While fatback is generally thought of as the two hard slabs of fat on either side of a pig's backbone, there are a few different variations.

  • Streaky pork is a section of fat in between the solid slabs of hard fatback near the backbone and the bacon at the belly. It gets its name because it has a few streaks of pink meat running through the white fat, whereas bacon has a lot, and fatback has none. Streaky pork is typically used in many Asian dishes.
  • Salt pork is fatback that has been salted and cured to prolong its shelf life. Salt pork is an important ingredient in Southern cooking, adding flavor and juiciness to greens and other dishes. It was also a standard provision in pioneer larders in the 19th century, since it was relatively cheap, kept well, added flavor to meals, and provided an easily portable cooking fat.
  • Lardo is a type of Italian salumi made by curing fatback with salt, herbs (such as rosemary, oregano, or wild fennel), garlic, and other seasonings. Typically the curing process lasts for six months or more. Different variations of lardo are made in different places, such as lardo di Colonnata from Tuscany or lardo di Arnad from the Valle d'Aosta. Some of them have received a Protected Geographical Indication (PGI) from the Italian government. Lardo, or rendered lard, can also be whipped with roasted garlic, salt, and other flavorings into a sort of spread to serve on slices of bread as an appetizer or part of a charcuterie board.

Where to Buy Fatback

Fatback cab can be purchased at many butcher shops and through meat purveyors, especially those specializing in pork. Many don't always have it on hand, so you may need to preorder it. There are also purveyors who sell fatback on the internet.

Storing Fatback

You can keep fresh fatback tightly wrapped in plastic in the fridge for four to five days. Fatback can also be kept in the freezer for six months to a year or more, but unless you are planning to render it, it is best to freeze in small individual packages so you can defrost what you need. Salt pork will keep in airtight plastic for six months to a year in the fridge or freezer.

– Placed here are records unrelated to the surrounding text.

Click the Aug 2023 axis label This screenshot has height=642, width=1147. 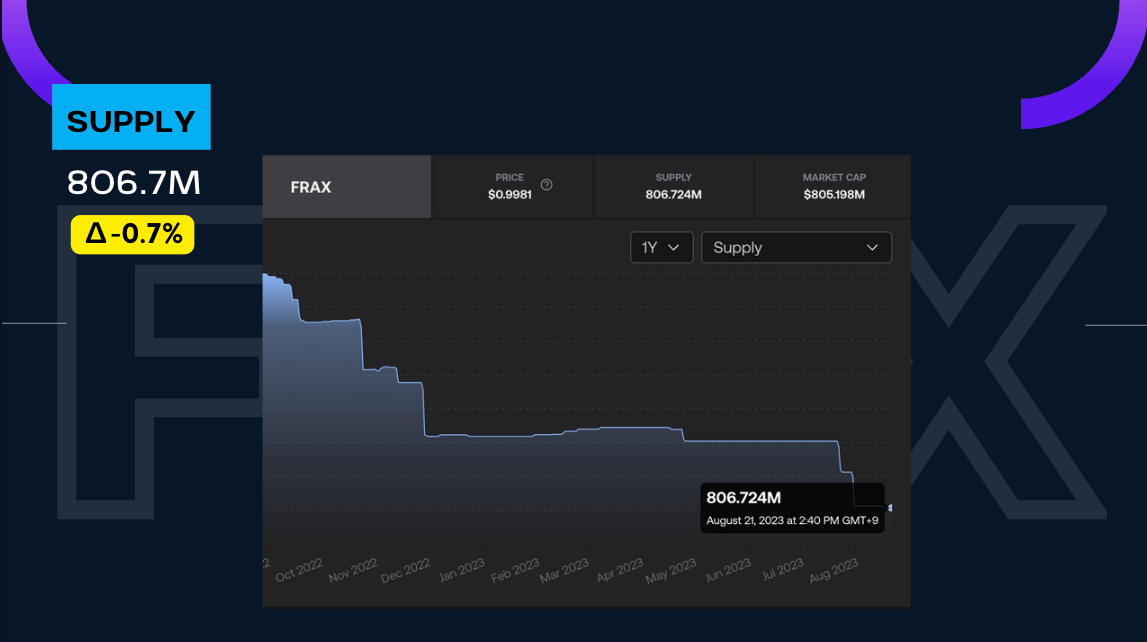[x=830, y=569]
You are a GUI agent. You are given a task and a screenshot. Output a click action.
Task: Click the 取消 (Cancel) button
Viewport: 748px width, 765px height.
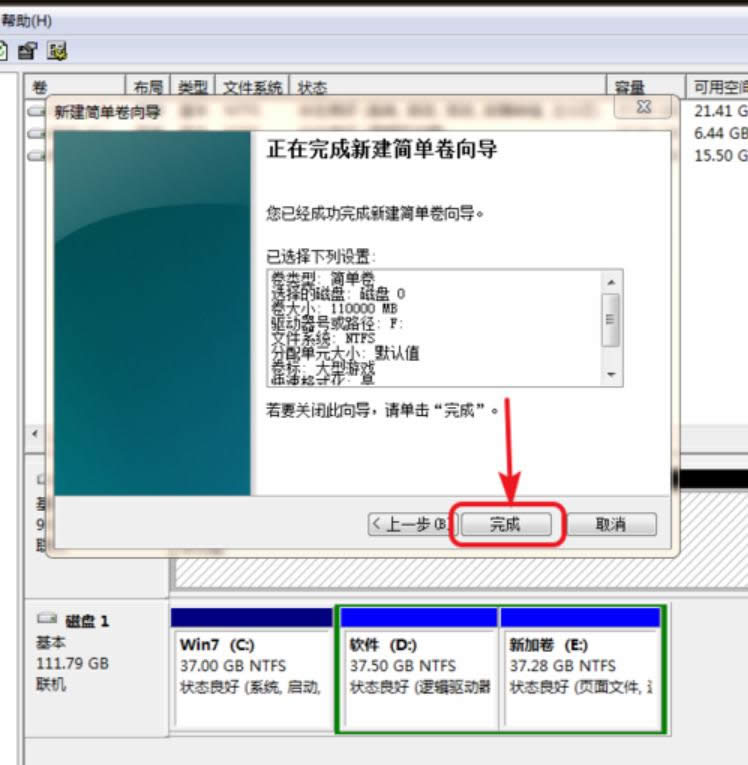pyautogui.click(x=611, y=524)
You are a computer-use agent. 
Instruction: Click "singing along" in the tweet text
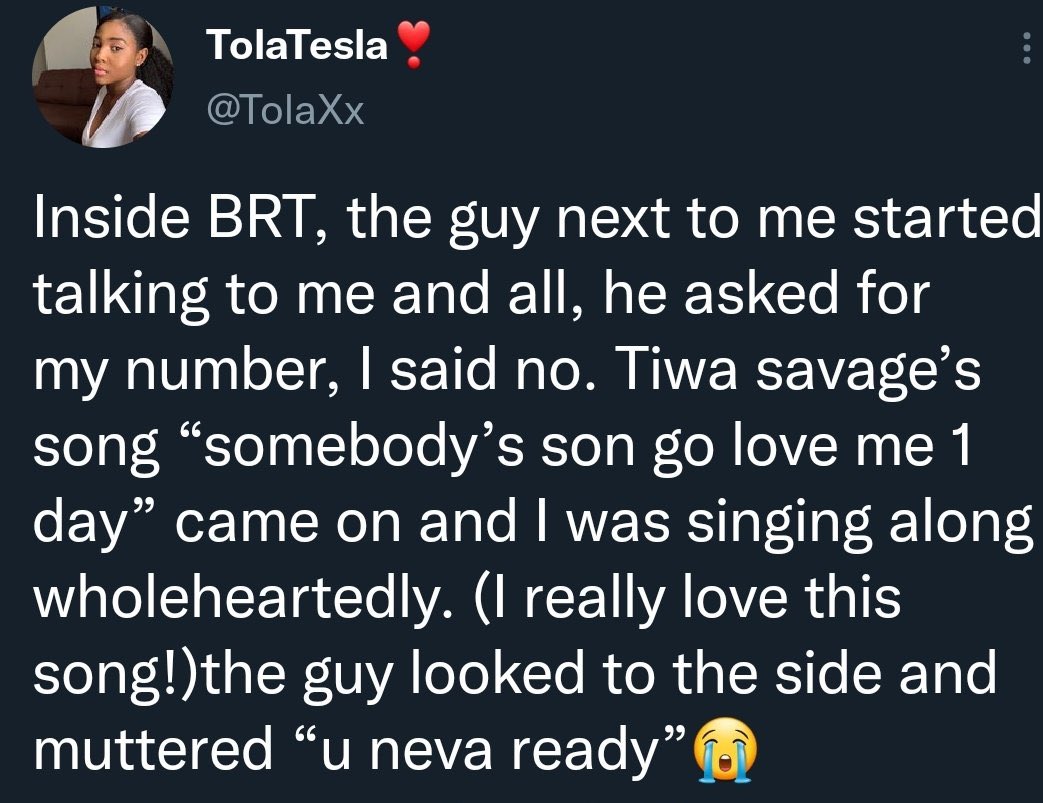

Nutrition and Benefits of Fatback

It should come as no surprise that there is lots of fat in fatback. A 1-ounce serving contains 162 calories of which 98 percent is fat and 2 percent is protein. The good news is that a little bit of fatback goes a long way toward making food juicier and more flavorful, and a few slices of a great lardo is all it takes to have an exceptional taste sensation. However, if you need to limit your fat intake, it would be best to avoid fatback altogether.